EXERCISE: What is needed is an exact copy of the lines in the listing below, from the one with "This screenshot has width=761, height=452." up to and including the one with "Task: Click the ZONE A orange legend swatch", with no other lines.

== RECORDS TO PROCESS ==

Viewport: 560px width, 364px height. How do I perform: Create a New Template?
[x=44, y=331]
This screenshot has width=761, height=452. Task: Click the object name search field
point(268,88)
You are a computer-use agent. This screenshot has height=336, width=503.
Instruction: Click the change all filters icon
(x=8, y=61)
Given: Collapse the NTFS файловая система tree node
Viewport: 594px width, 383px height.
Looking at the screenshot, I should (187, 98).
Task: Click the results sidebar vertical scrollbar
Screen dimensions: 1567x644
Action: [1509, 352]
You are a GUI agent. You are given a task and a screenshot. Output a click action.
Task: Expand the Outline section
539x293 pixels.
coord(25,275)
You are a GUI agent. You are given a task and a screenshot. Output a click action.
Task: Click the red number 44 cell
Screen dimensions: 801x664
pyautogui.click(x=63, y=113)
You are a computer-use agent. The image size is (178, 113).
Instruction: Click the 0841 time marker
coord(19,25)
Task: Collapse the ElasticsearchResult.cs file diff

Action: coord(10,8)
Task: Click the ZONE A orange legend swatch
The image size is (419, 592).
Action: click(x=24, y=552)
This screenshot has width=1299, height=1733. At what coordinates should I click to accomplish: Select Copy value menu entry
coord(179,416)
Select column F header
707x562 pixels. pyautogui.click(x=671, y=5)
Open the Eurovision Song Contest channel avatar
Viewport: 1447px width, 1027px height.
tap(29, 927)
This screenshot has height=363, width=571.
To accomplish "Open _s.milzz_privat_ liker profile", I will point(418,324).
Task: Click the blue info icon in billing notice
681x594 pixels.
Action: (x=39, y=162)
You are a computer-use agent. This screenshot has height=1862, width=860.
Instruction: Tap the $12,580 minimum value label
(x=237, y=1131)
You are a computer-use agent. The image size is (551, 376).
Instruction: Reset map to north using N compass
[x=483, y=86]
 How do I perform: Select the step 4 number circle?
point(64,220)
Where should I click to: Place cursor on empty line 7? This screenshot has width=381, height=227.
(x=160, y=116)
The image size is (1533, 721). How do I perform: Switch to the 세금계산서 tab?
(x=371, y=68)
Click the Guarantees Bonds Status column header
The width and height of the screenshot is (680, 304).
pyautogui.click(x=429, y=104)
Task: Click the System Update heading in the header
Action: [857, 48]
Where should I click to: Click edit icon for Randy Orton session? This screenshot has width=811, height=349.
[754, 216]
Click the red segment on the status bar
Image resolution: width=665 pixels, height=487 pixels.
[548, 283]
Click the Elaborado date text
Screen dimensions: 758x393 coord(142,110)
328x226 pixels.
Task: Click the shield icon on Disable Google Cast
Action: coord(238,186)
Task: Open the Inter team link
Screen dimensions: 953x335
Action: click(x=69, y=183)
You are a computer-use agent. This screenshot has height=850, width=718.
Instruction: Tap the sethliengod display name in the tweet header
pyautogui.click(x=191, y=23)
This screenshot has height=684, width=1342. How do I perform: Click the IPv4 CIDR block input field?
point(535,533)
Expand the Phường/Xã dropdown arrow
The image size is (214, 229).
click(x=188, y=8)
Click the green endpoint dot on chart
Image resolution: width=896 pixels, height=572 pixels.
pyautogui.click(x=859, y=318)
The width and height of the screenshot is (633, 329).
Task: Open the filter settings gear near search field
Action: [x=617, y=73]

===

THE ANSWER:
This screenshot has width=761, height=452. Task: Click the object name search field
point(268,88)
You are a computer-use agent. This screenshot has height=336, width=503.
Instruction: Click the change all filters icon
(x=8, y=61)
Given: Collapse the NTFS файловая система tree node
Viewport: 594px width, 383px height.
Looking at the screenshot, I should (187, 98).
Task: Click the results sidebar vertical scrollbar
Screen dimensions: 1567x644
Action: [1509, 352]
You are a GUI agent. You are given a task and a screenshot. Output a click action.
Task: Expand the Outline section
539x293 pixels.
coord(25,275)
You are a GUI agent. You are given a task and a screenshot. Output a click action.
Task: Click the red number 44 cell
Screen dimensions: 801x664
pyautogui.click(x=63, y=113)
You are a computer-use agent. The image size is (178, 113).
Instruction: Click the 0841 time marker
coord(19,25)
Task: Collapse the ElasticsearchResult.cs file diff

Action: coord(10,8)
Task: Click the ZONE A orange legend swatch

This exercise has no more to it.